南院里,阿玲正洶湧著憤怒,對阿川和蓮少奶奶講述事件發生的前因後果。
阿川止住阿玲道:「阿玲,總之是你衝動了。這裡是宅院,不是杜家莊,更不是綉莊,不是你心血來潮想怎樣就怎樣,你要顧慮到每一個人的思想。」
「切」。阿玲不屑的朝門外看了一眼。
「阿川,這裡是宅院又怎麼了?難道就不準有思想,有看法了嗎?我說過,你們怕秦艾琳,怕這頭母獅子,我阿玲不怕。還有,我阿玲心眼小,心裡裝不下這裡的上上下下,我只會為我自己,為寒煙考慮。」
「阿玲,」阿川道:「還說只會為寒煙考慮,如果為寒煙考慮的話,你就不會這麼衝動了。你呀,好好動動你的腦子,伯母為什麼要讓寒煙住進離世孫少爺的房間,這你還想不出來嗎?這本身就是一個坑,是一個套子,就看寒煙跳進去之後,要怎麼做了。做的好,就會跳出來。做不好就會被掩埋到裡面。你可好,不僅沒有拉寒煙一把,反而讓寒煙更深了一步。
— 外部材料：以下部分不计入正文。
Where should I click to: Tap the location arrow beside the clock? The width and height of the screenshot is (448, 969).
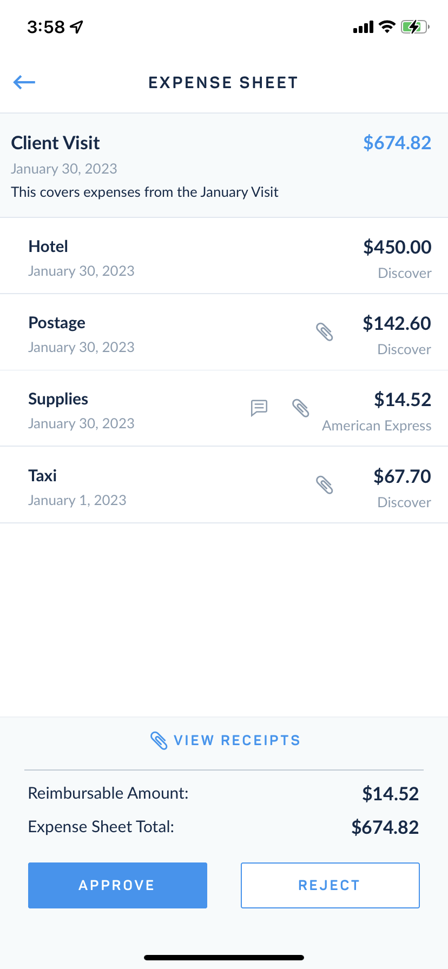tap(77, 26)
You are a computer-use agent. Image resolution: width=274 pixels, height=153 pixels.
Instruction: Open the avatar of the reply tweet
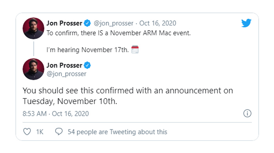click(x=33, y=69)
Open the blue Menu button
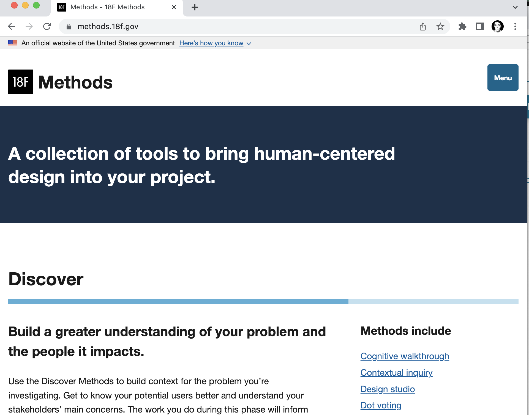The width and height of the screenshot is (529, 415). coord(503,78)
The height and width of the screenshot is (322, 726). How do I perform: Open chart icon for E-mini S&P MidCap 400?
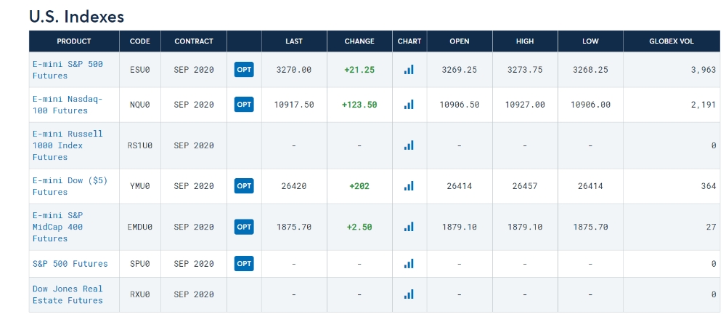pyautogui.click(x=409, y=227)

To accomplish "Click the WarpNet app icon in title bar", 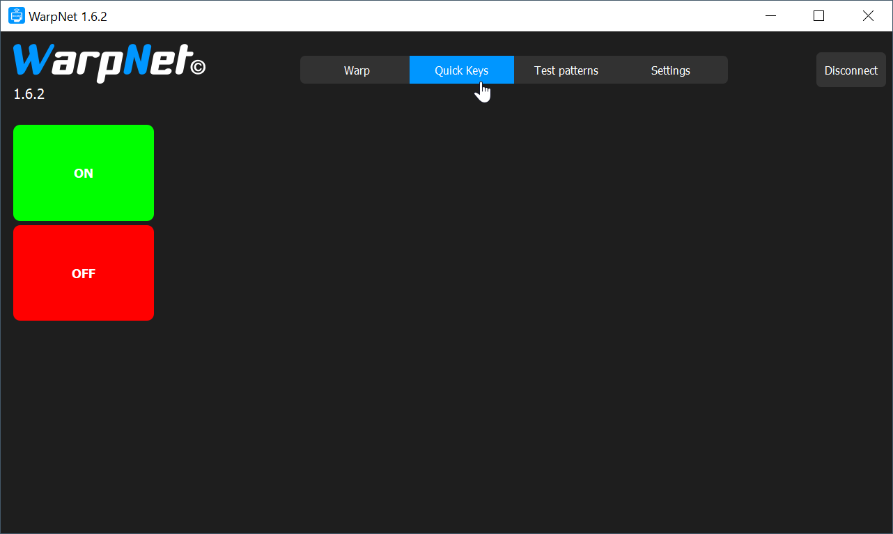I will coord(16,15).
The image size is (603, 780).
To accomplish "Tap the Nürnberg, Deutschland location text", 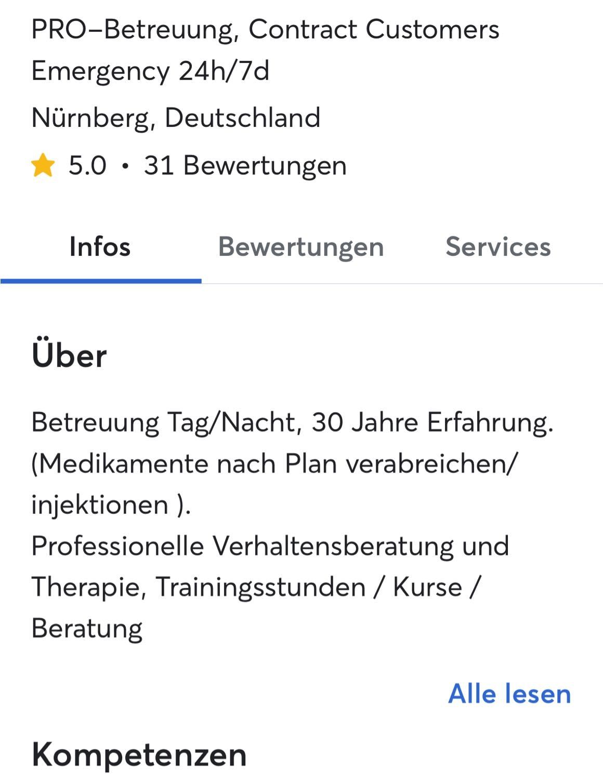I will click(x=176, y=118).
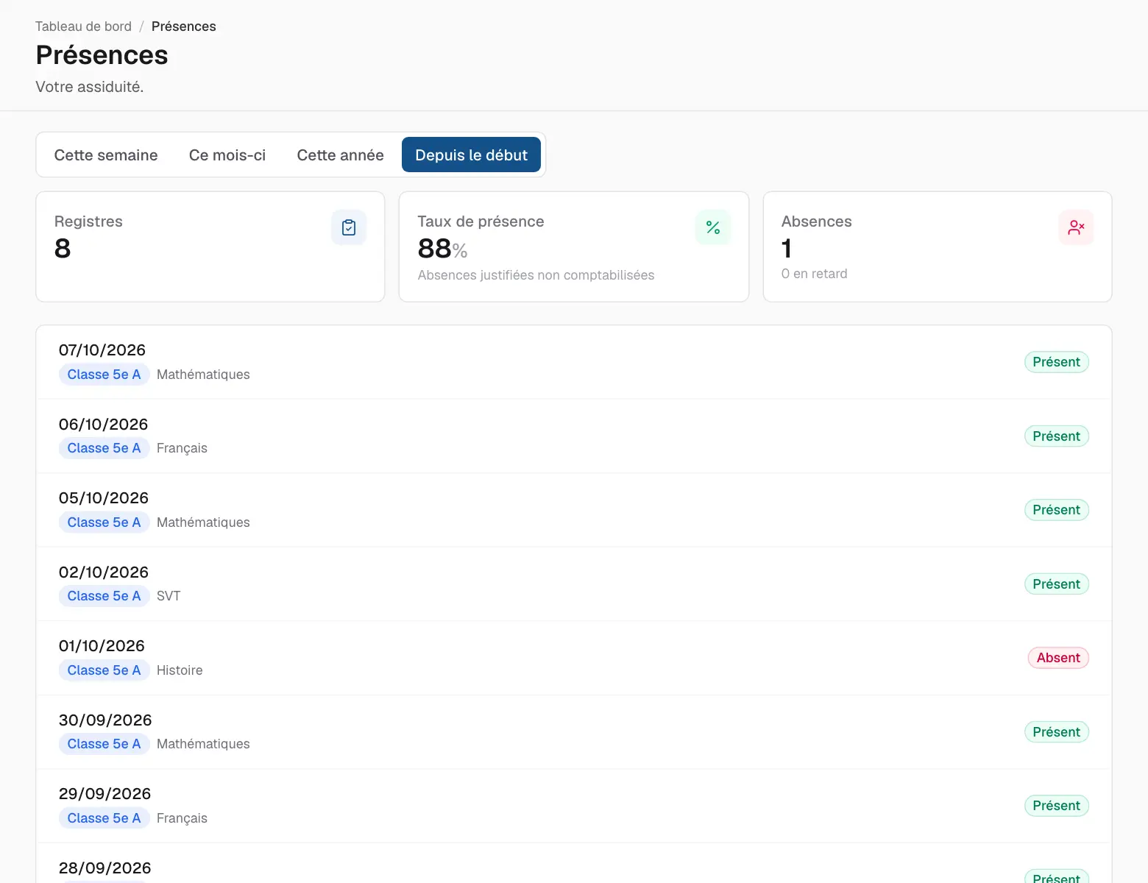
Task: Open Tableau de bord breadcrumb link
Action: tap(83, 26)
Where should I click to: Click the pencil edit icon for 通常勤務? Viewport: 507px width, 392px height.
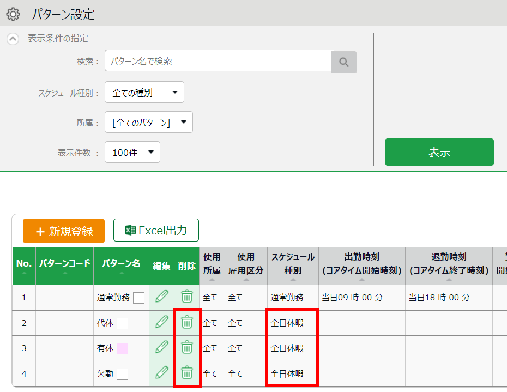coord(161,297)
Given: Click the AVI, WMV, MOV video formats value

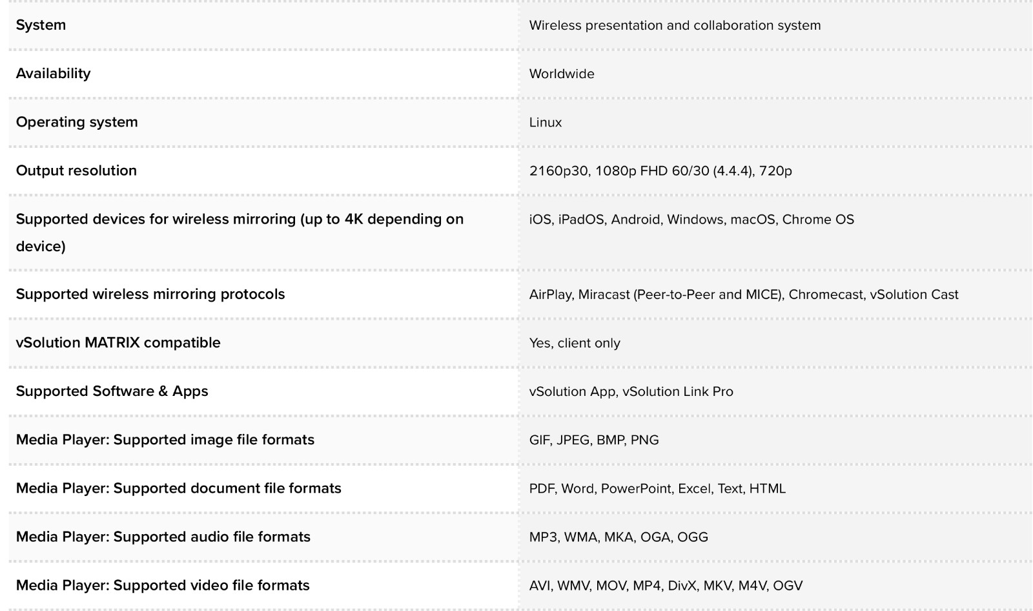Looking at the screenshot, I should 666,586.
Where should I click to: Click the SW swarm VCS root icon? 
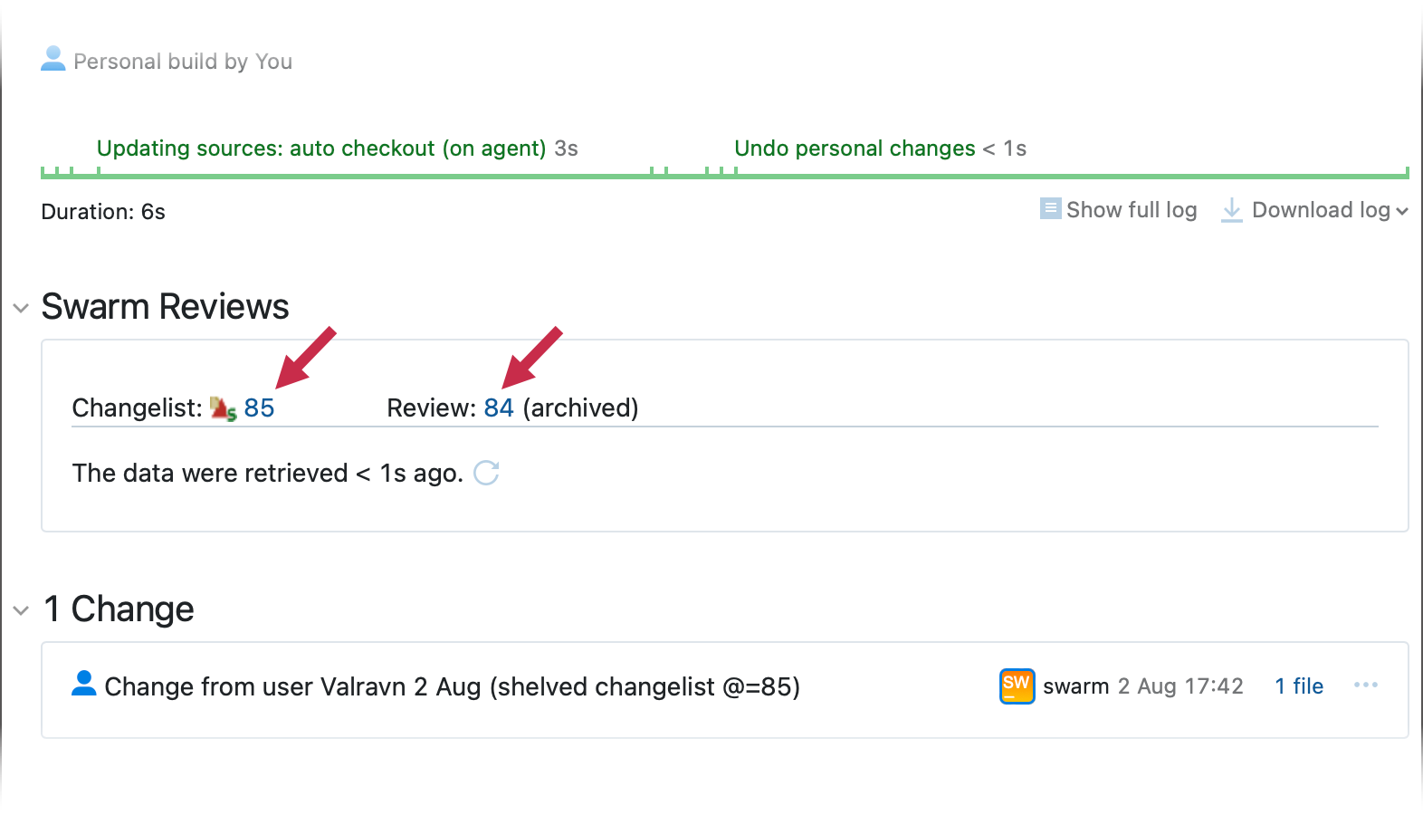tap(1017, 686)
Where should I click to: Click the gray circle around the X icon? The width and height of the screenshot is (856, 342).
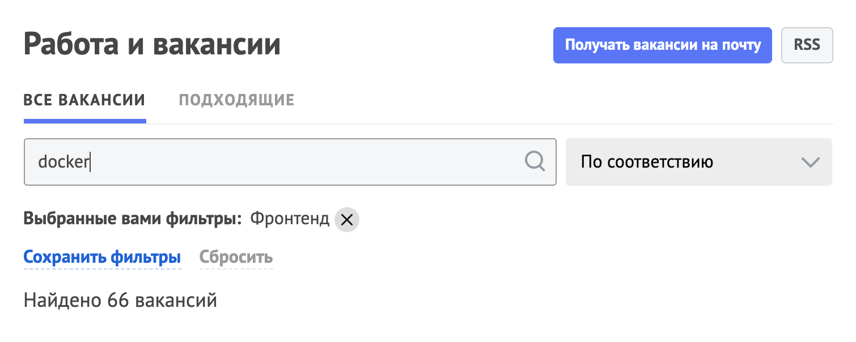[347, 220]
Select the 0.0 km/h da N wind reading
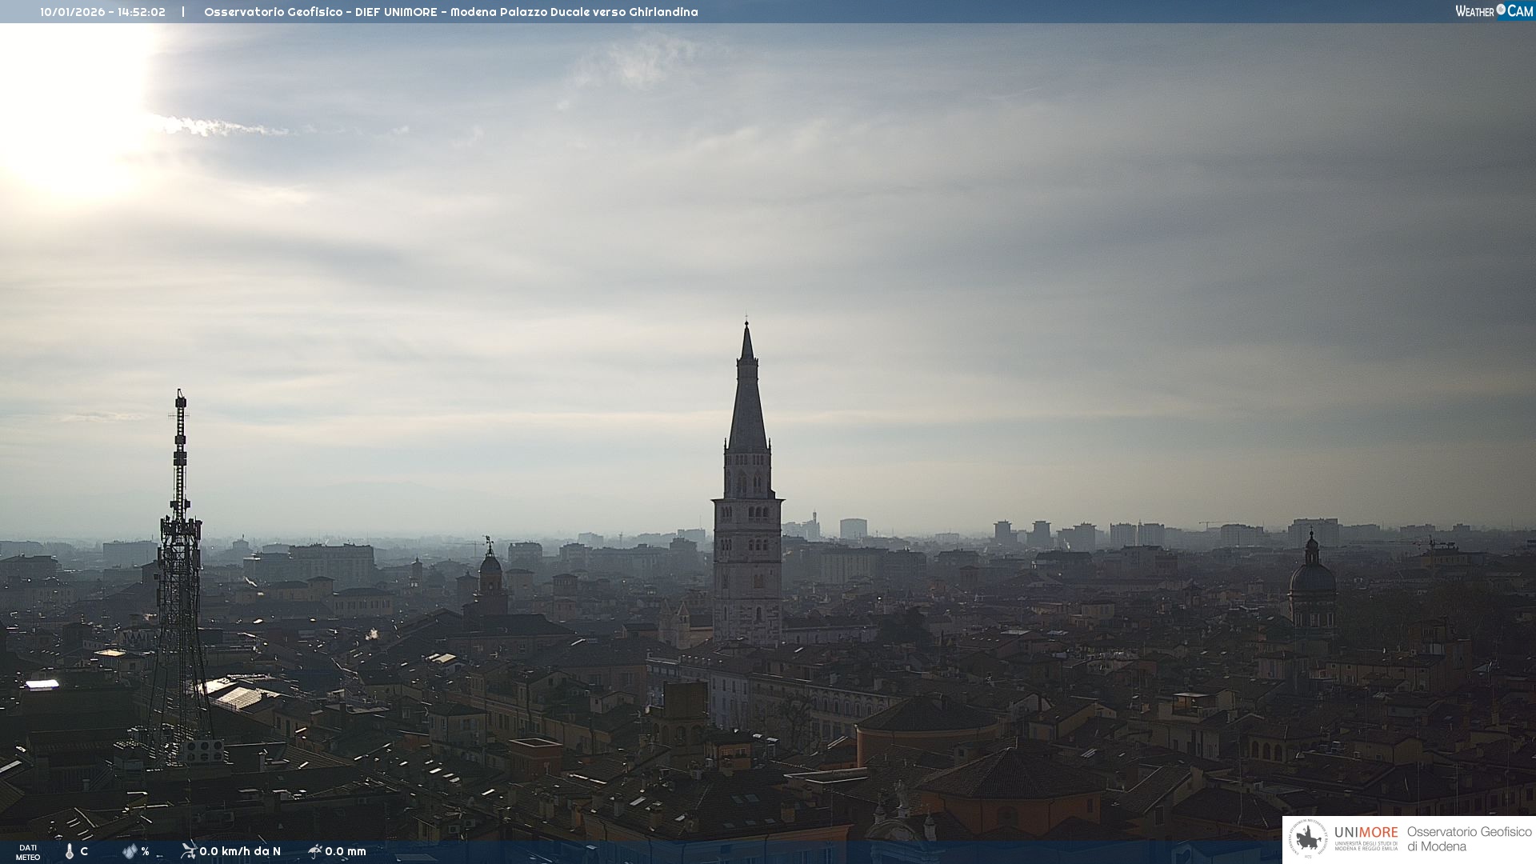1536x864 pixels. 240,851
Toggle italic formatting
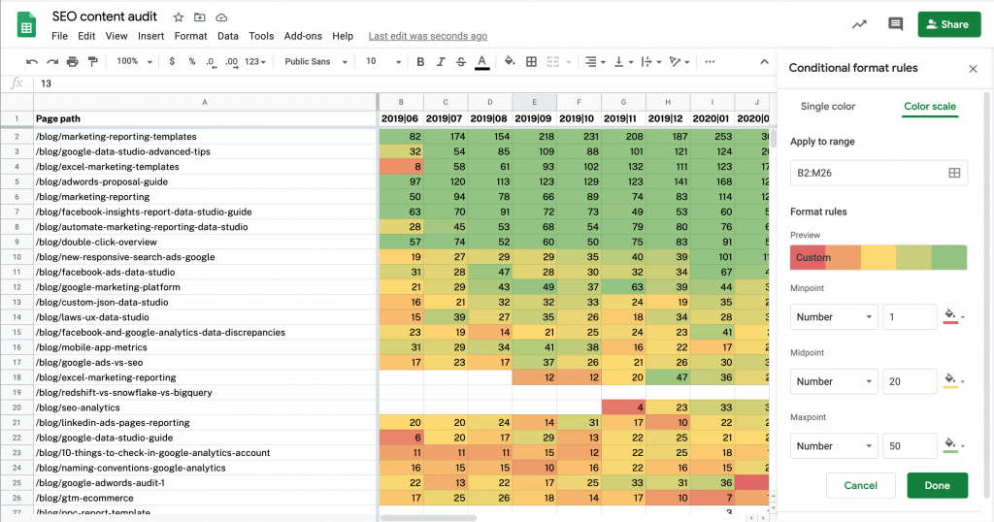Image resolution: width=994 pixels, height=522 pixels. (x=441, y=61)
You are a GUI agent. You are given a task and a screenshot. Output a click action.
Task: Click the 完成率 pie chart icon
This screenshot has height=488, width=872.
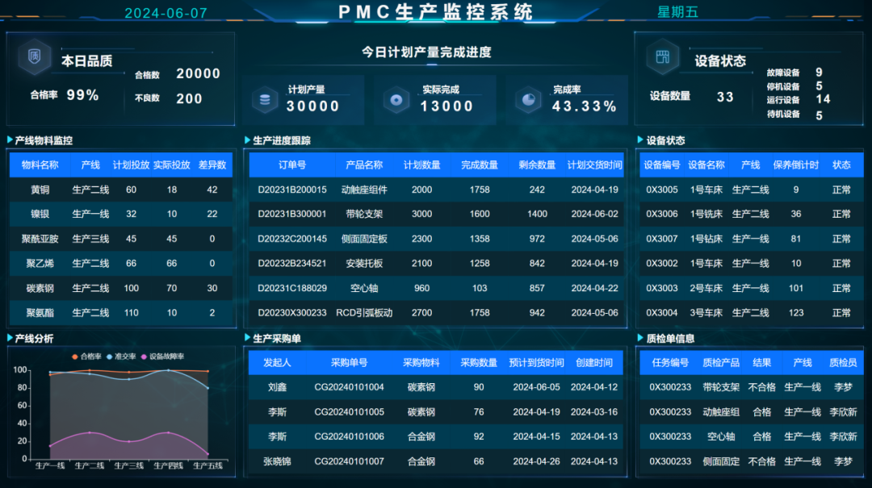pyautogui.click(x=530, y=99)

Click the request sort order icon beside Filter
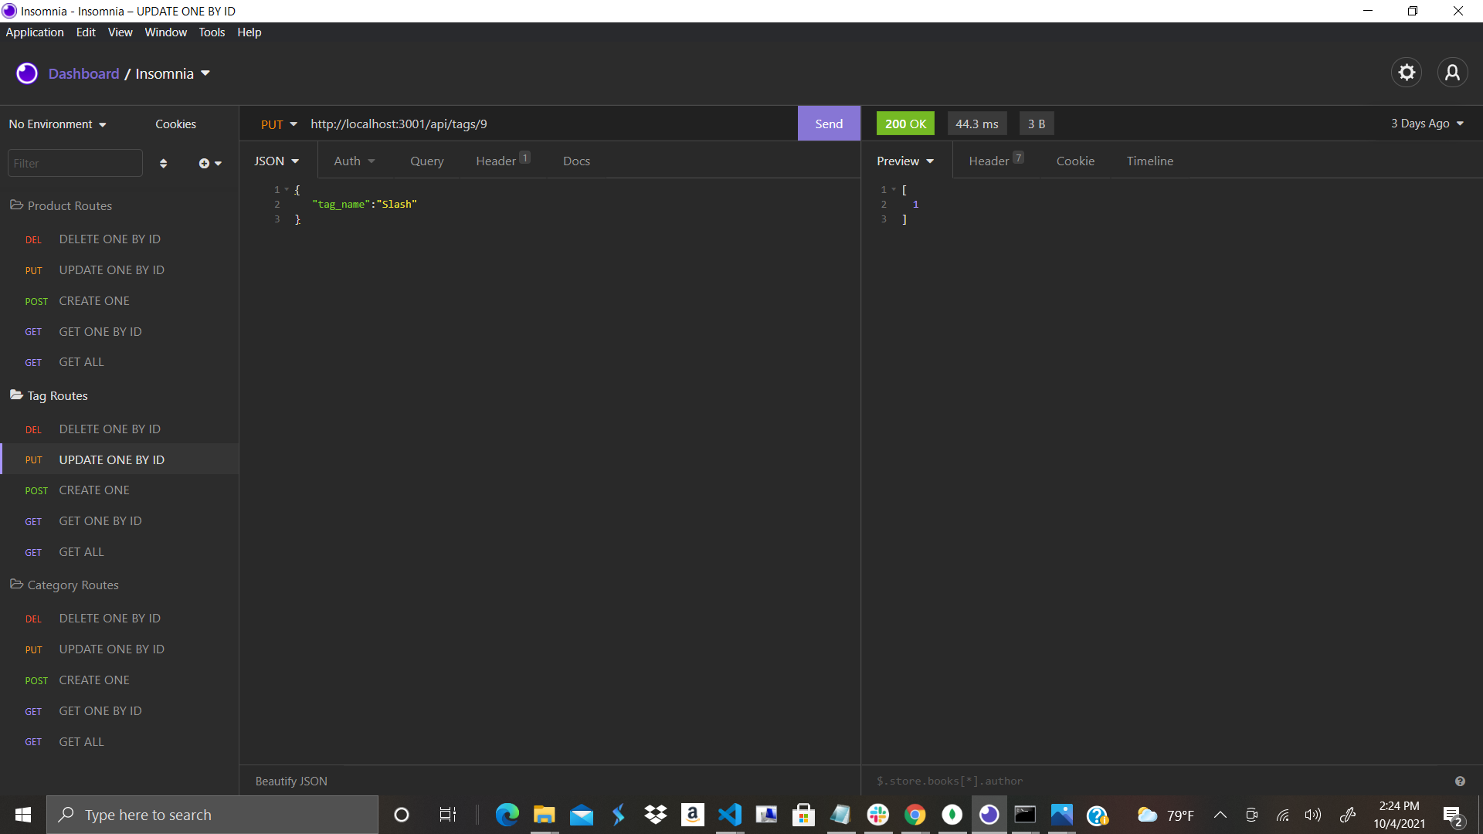[x=163, y=163]
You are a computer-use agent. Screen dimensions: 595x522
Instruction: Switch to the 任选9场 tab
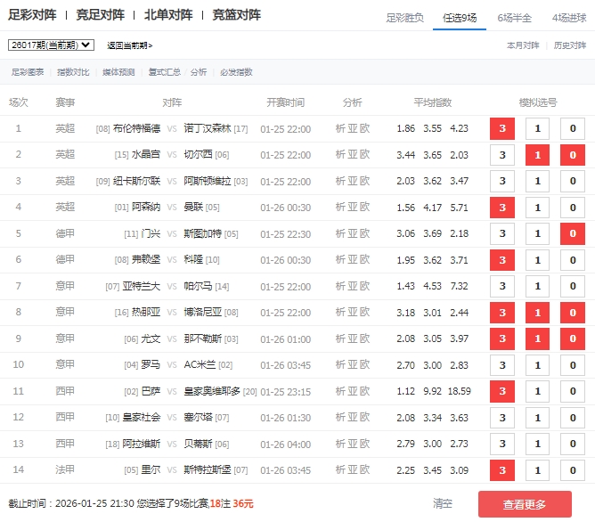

」
「阿川,」寒煙道:「你不要埋怨阿玲了,阿玲沒有做錯什麼,某個人處心積慮的想要置我於死地,無論怎麼做,都不可能是對的,都會犯了她的忌諱。這沒有什麼,我既然返回了這裡,就不怕面對這一切,我不會逃開的,我倒要看看下一步,她究竟想怎樣?」
「寒煙,」阿蓮道:「伯母和姍姍既然邁出了這一步,就不會罷休。我想,你還是不要在這裡與她們抗衡了,還是退一步吧。」
寒煙目光中透著堅定。「不,我不會退縮,我也不能退縮,更不能懼怕。」
這句話看似告訴阿蓮,也是告訴自己。